Dataset rows
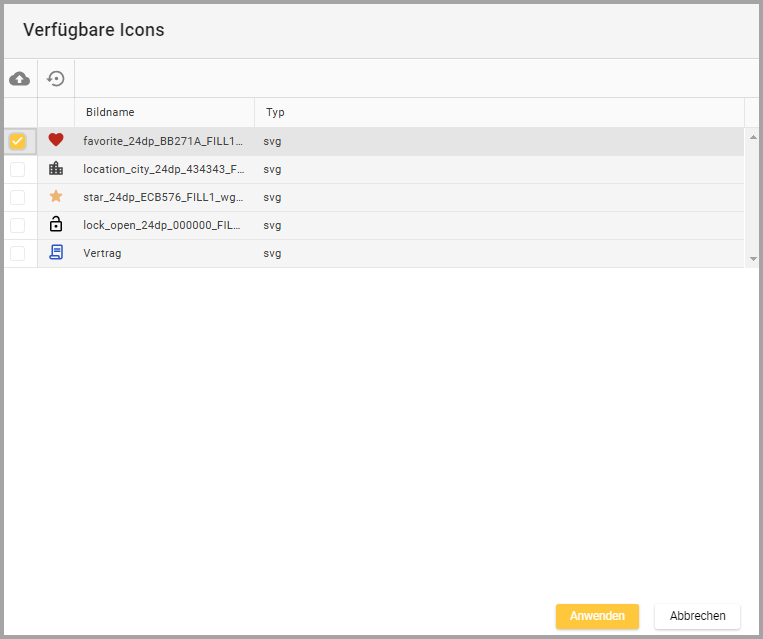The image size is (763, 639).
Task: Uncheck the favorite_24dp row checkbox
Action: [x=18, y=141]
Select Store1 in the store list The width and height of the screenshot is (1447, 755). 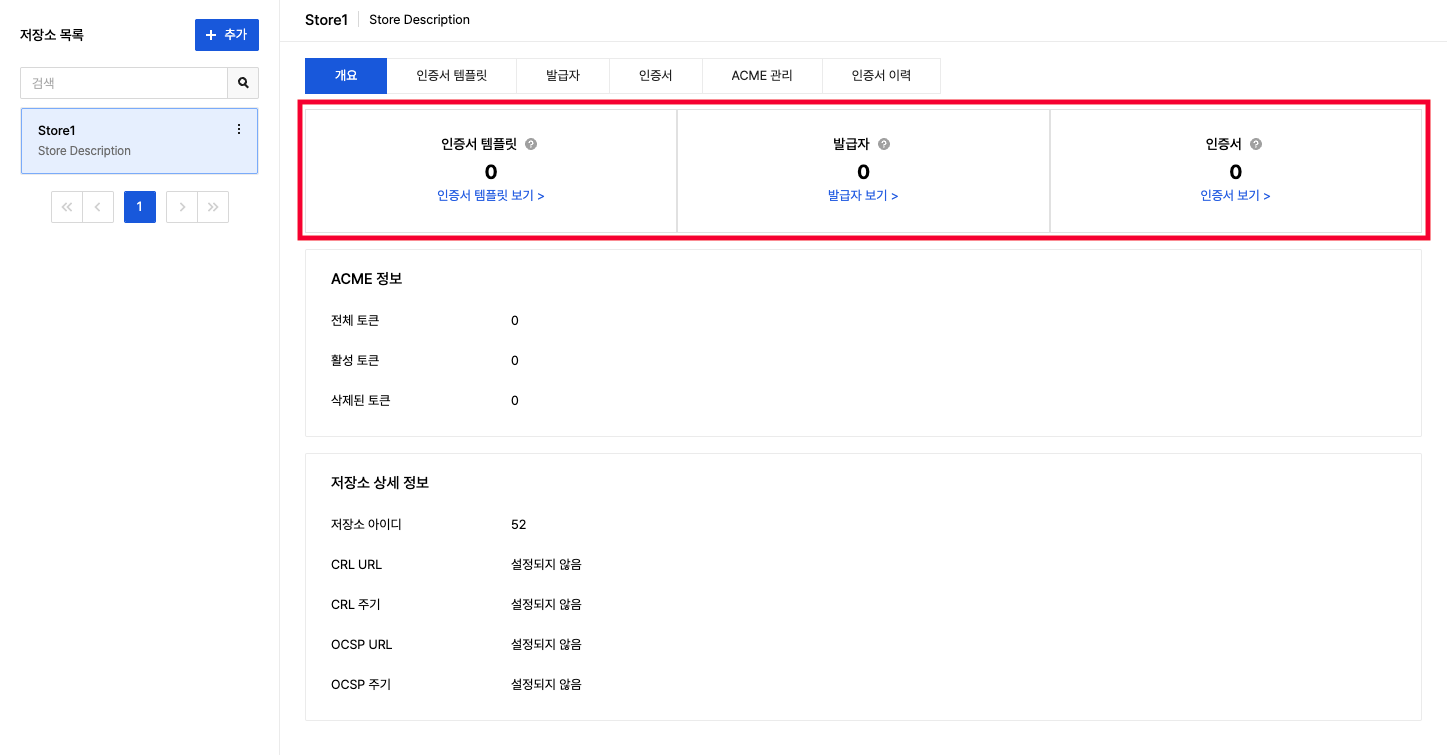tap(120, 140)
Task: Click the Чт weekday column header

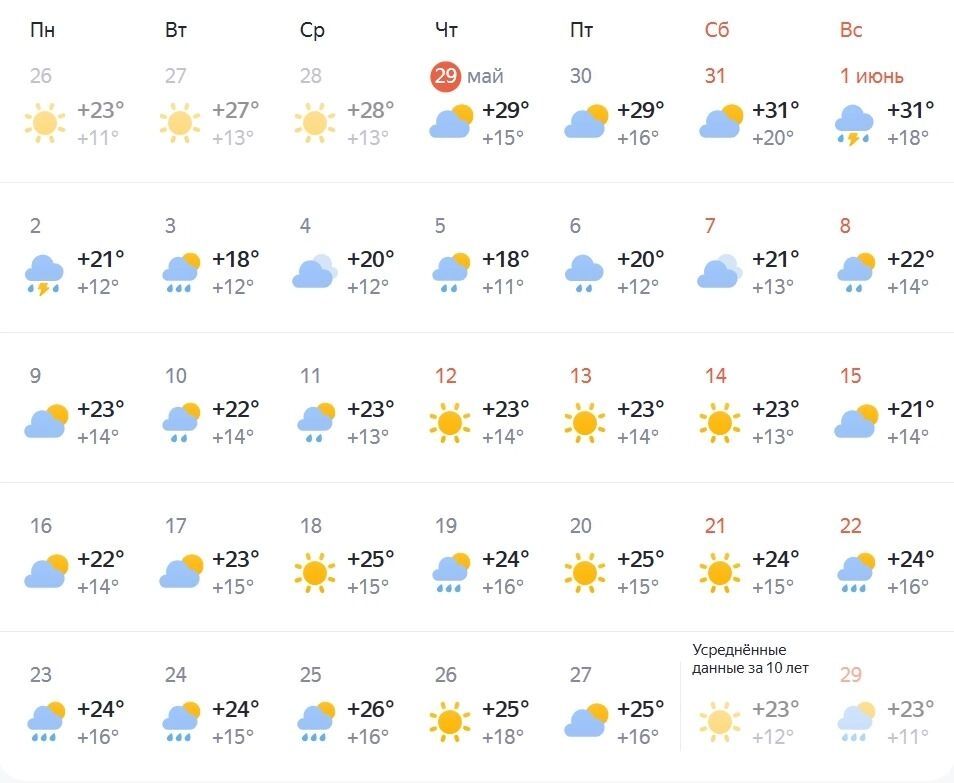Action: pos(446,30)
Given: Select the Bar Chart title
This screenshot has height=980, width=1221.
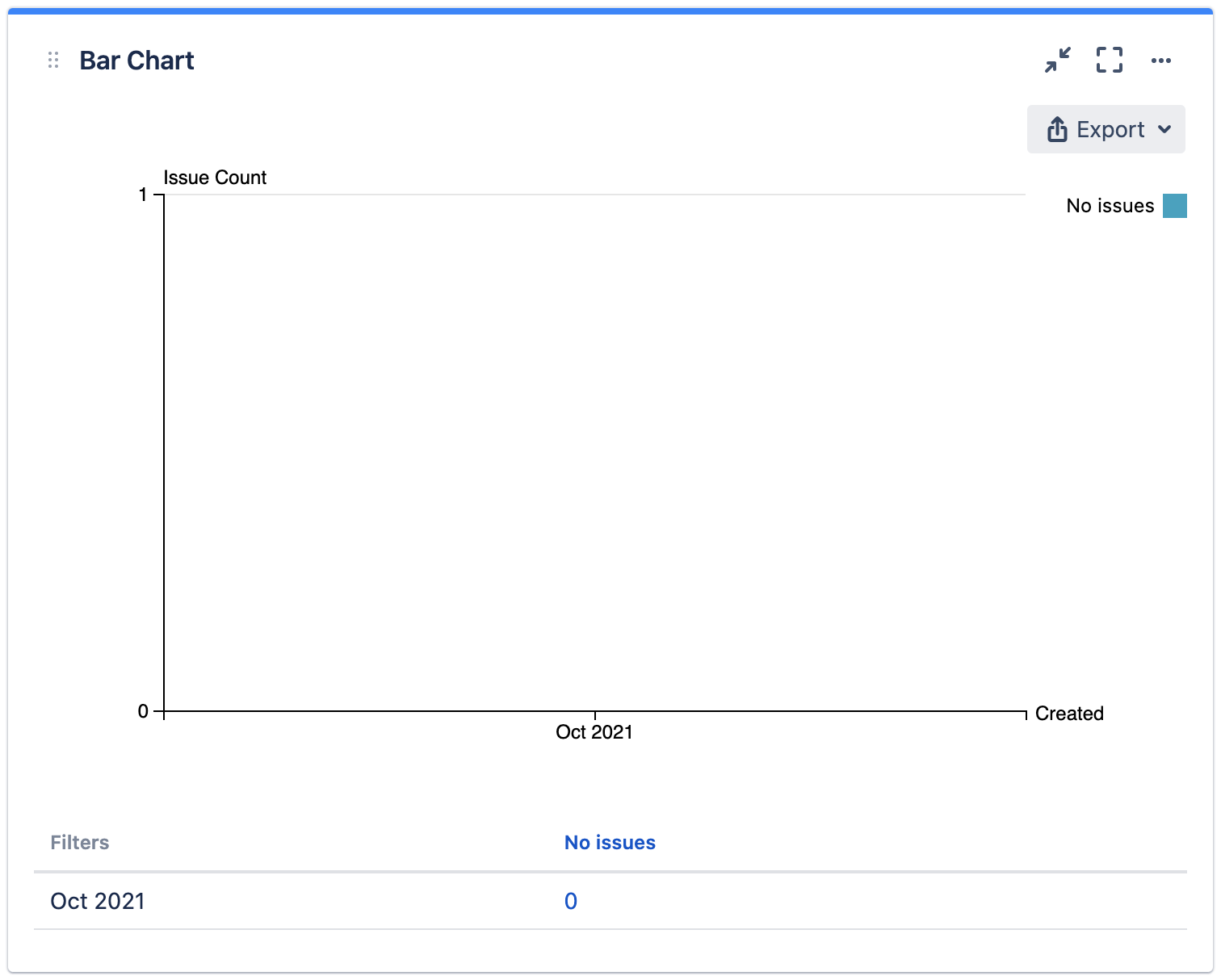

= Exercise =
Copy the stretch from the line containing "Given: Select the Bar Chart title" through the end of the material, substituting "Pie Chart" for "Bar Chart" and leaving the pictures out.

= Output of the exercise =
Given: Select the Pie Chart title
This screenshot has height=980, width=1221.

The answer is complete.